Figure 7. The chemosensitivity of high- and low-risk groups. The high-risk group was related to a lower IC50 for (A) docetaxel, (B) rapamycin and high IC50 for (C) mitomycin C, whereas the IC50 of (D) cisplatin, (E) doxorubicin, and (F) paclitaxel showed no significant difference between the two groups.
Discussion
Gastric cancer has a high incidence and mortality rates in East Asia (Yang et al., 2018; Sung et al., 2021). At present, many prognostic models have been established to predict the prognosis of GC patients. Prognostic models constructed on the basis of absolute gene expression may not be suitable for direct comparison due to differences in sequencing methods that have generated different data sets, and thus weakens their predictive value. Prognostic models constructed on relative rankings of gene transcript expression level may overcome these differences across data groups caused by different sequencing platforms, and can be used to compare different data sets (Li et al., 2017; Zhao E. et al., 2021).
In recent years, researchers have gradually realized that the heterogeneity of tumors is the primary reason for drug resistance and treatment failure (Burrell et al., 2013). In addition to the heterogeneity of tumor cells, the complex tumor microenvironment (TME) also has a significant effect on the occurrence, progression, and development of drug resistance of tumors (Junttila and de Sauvage, 2013; Quail and Joyce, 2013). The TIME is an important element characterizing the TME and has a profound effect on tumor progression (Hinshaw and Shevde, 2019), in addition, cancer immunotherapy has brought new hope to patients with advanced cancers (Iwai et al., 2005; Sharma and Allison, 2015). A precise evaluation of the tumor is the premise for precise treatment. Combined positive score (CPS) has been applied to the immunotherapy of GC (Kulangara et al., 2019). More accurate immune-related models and scores are urgently needed to evaluate prognosis, immune cell infiltration, and therapeutic effects of GC patients. LncRNAs are well known players in tumor progression (Huarte, 2015), furthermore, lncRNAs are also involved in the anti-tumor immune response, infiltration of immune cells, and in tumor immunosuppression (Luo et al., 2020). Therefore, IRlncRNAs have increasingly been adopted as biomarkers to diagnose tumors and to predict their prognosis, and it is believed that IRlncRNAs could be targets for tumor immunotherapy (Li Y. et al., 2020; Wang et al., 2021; Zhao K. et al., 2021).
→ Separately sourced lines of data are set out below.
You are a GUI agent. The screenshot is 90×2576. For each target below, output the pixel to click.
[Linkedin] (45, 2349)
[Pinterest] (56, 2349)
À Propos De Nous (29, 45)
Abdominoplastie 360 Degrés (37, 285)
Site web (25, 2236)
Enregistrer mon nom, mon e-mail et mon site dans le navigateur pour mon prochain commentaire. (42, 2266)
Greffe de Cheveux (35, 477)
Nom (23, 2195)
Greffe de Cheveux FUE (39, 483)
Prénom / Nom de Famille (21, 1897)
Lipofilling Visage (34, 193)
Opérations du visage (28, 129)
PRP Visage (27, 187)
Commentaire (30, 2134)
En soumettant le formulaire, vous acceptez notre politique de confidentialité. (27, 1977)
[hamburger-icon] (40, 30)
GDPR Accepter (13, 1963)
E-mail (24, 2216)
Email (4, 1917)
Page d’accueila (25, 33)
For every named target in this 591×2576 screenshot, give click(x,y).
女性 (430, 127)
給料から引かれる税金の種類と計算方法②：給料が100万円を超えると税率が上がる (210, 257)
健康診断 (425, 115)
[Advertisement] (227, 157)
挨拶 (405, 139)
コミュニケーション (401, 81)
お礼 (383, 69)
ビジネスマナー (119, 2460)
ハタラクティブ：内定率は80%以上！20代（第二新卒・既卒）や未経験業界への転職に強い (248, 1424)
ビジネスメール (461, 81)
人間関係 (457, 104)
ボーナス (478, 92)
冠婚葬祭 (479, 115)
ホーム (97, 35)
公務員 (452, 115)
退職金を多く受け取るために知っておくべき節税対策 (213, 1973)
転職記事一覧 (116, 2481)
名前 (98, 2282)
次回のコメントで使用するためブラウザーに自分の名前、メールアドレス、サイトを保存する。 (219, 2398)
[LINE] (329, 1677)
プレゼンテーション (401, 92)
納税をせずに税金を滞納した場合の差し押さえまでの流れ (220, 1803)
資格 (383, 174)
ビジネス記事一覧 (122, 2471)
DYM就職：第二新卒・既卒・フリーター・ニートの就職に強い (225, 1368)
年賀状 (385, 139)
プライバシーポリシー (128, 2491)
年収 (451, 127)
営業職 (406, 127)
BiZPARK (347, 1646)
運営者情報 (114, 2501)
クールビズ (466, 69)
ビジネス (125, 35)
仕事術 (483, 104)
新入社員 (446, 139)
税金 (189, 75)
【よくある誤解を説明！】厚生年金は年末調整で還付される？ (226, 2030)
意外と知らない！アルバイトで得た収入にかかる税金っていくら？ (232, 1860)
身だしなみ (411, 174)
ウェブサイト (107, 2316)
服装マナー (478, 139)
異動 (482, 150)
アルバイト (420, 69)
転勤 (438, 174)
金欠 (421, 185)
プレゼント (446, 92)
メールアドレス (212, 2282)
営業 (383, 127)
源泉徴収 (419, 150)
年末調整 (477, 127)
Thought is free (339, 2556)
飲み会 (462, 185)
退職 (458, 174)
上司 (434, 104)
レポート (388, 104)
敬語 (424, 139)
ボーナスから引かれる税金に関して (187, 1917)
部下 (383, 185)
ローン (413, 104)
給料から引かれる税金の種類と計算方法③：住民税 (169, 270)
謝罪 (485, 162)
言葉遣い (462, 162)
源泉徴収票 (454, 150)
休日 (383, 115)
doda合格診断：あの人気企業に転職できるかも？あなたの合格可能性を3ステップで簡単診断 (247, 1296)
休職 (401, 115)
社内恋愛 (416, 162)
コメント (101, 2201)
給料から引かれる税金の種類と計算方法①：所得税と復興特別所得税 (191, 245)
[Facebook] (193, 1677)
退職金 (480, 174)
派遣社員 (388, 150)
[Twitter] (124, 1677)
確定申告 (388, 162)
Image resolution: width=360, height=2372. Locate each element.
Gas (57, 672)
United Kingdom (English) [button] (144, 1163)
Thus, we established a prognostic model based on IRlncRNAPs in GC, and explored its predictive ability for survival of GC patients, and evaluated the clinical characteristics, immune cells infiltration, and chemosensitivity of GC patients based on our immune riskScore.
Herein, we obtained the transcriptomic and clinical characteristics of GC from TCGA, and collected IRGs according to the ImmPort database. In GC RNA-seq data, we selected lncRNAs that were significantly co-expressed with IRGs as IRlncRNAs, and obtained 107 DEIRlncRNAs. Next, 4,297 IRlncRNAPs were identified. After univariate/multivariate Cox and LASSO regression analysis of these 4,297 IRlncRNAPs, we obtained a prognostic model consisting of 15 OS-related IRlncRNAPs in GC. We calculated the riskScore for each patient based on the prognostic model and performed ROC curve analysis. The area of the 1-, 2-, 3-, and 5-year ROC curves of the respective riskScores were 0.788, 0.810, 0.825, and 0.868, suggesting that the model had a strong predictive ability for prognosis of GC patients. With the extension of the follow-up time, the predictive power of this new model was stronger, and the predictive efficiency of IRlncRNAPs was better than other clinicopathological characteristics such as age, gender, tumor stage, and degree of tumor differentiation.
Multivariate Cox regression analysis also showed that the IRlncRNAPs signature functioned as an independent risk factor for GC. According to the riskScore, patients could be stratified into high- and low-risk groups. Kaplan–Meier survival analysis found that the high-risk group had significantly poorer OS, and for tumors with poorer differentiation and higher malignancy (T3-4 stage, M1 stage, Grade 3, and Stage III–IV), the riskScores was higher. The above results indicated that our model had a good predictive power for the prognosis of GC patients, and had a good discrimination for malignant degree of the tumors.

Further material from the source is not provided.